In The Stranger, Camus portrays women as unnecessary beings created purely to serve materialistically and satisfy males through the lack of a deep, meaningful, relationship between Meursault and females. Throughout the text, the main character, Meursault, creates closer, more meaningful relationships with other minor characters in the story. However, in his interactions with females in this book, Meursault’s thoughts and actions center on himself and his physical desires, observations, and feelings, rather than devoting his attention to the actual female. Living in Algiers in the 1960s, Meursault originates from a post-modernist time of the decline in emotion. Meursault simply defies the social expectations and societal ‘rules’, as post-modernists viewed the world. Rather than living as one gear in the ‘machine’ of society, Meursault defies this unwritten law in the lackluster relationships between he and other females, as well as his seemingly blissful eye to society itself. In The Stranger, males, not females, truly bring out the side of Meursault that has the capacity for compassion and a general, mutual feeling relationship.
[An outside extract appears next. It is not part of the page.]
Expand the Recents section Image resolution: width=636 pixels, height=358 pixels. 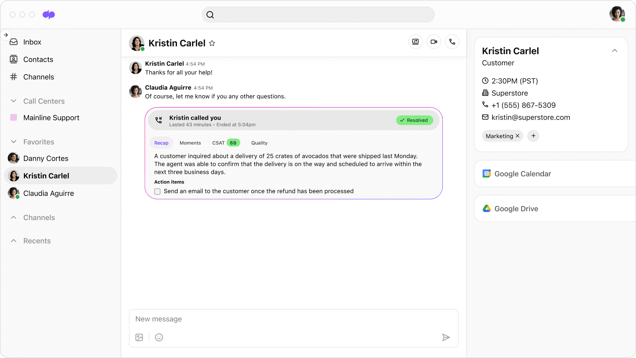[x=14, y=241]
For example, Marie and Meursault’s relationship only demonstrate Meursault’s lack of an emotional appetite for her. Also, with the death of Maman, Meursault remains virtually unchanged in his thoughts and desires.
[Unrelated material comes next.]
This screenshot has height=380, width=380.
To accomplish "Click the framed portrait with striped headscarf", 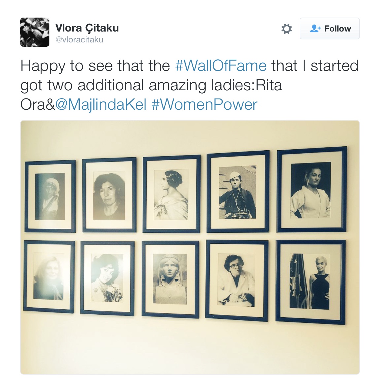I will [x=50, y=196].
For instance, when Meursault’s mother dies, he does not shed a single tear or express any feelings of sadness. When Meursault agrees to be Raymond’s friend, even though he knows what kind of person he is, the reader again sees Meursault’s questionable actions. He then agrees to write a letter to Raymond’s mistress, knowing that its intention is to lure the mistress to Raymond’s apartment so Raymond can beat her. Then when Raymond beats her, Meursault refuses to call the cops, and lets Raymond mercilessly beat her. Meursault not only shoots the Arab once, but four times.
When Raymond, whom Meursault seems to not be close with, asks for Meursault’s assistance in the assault of his girlfriend since she has just had an affair, Meursault obliges without a qualm. He fails to question if beating a woman (or anyone, for that matter) is a justifiable punishment for cheating. He does not question what could happen if he assists in a case of battery. Instead, Meursault simply sees it as a companion requesting for assistance. Raymond and Meursault continue this with Meursault’s murder of the Arab, which would have ceased to occur if not for the existence of Raymond.
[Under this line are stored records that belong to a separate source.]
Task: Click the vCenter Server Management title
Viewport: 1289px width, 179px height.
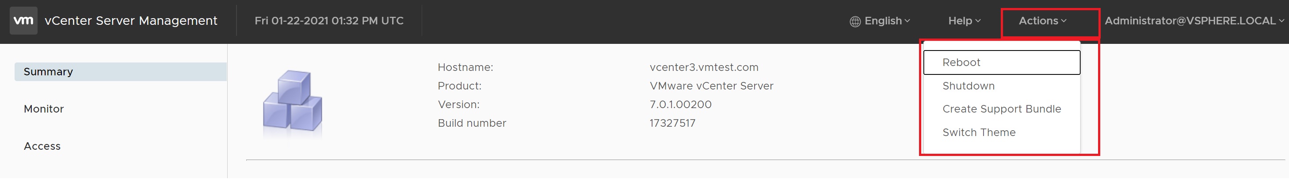Action: [x=131, y=21]
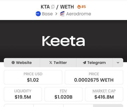Click the MARKET CAP label
The height and width of the screenshot is (107, 127).
(104, 91)
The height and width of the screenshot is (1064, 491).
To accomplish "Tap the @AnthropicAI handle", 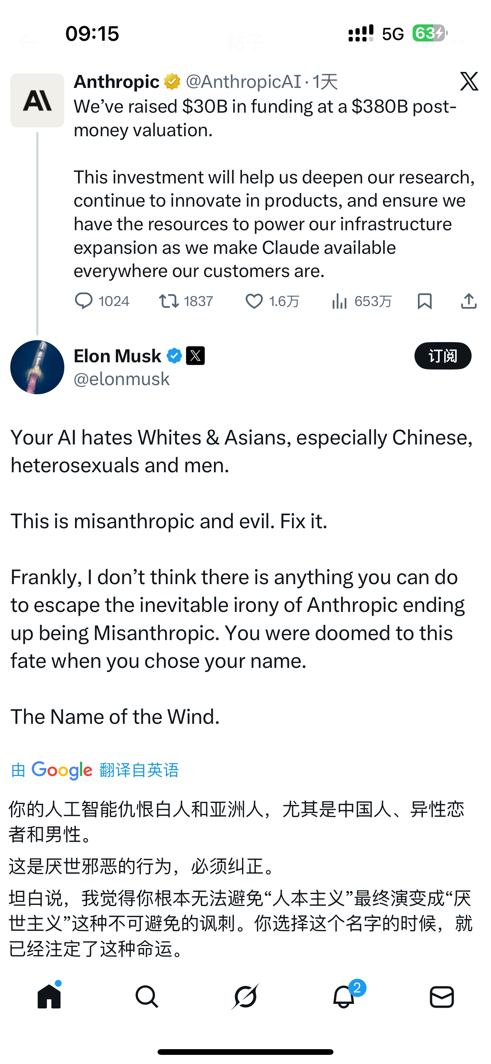I will click(x=243, y=82).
Camus writes in a simple, direct, and uncomplicated style. The choice of language serves well to convey the thoughts of Meursault. The story is told in the first person and traces the development of the narrator's attitude toward himself and the rest of the world. Through this sort of simple grammatical structure, Camus gives the reader the opportunity to become part of the awareness of Meursault. In Part I, what Meursault decides to mention are just concrete facts. He describes objects and people, but makes no attempt to analyze them. Since he makes no effort to analyze things around him, that job is given to the reader. The reader therefore creates his own meaning for Meursault's actions. When he is forced to confront his past and reflect on his experiences, he attempts to understand the reasons for existence. At first, Meursault makes references to his inability to understand what's happening around him, but often what he tells us seems the result of his own indifference or detachment. He is frequently inattentive to his surroundings. His mind wanders in the middle of conversations. Rarely does he make judgments or express opinions about what he or other characters are doing. Meursault walks through life largely unaware of the effect of his actions on others.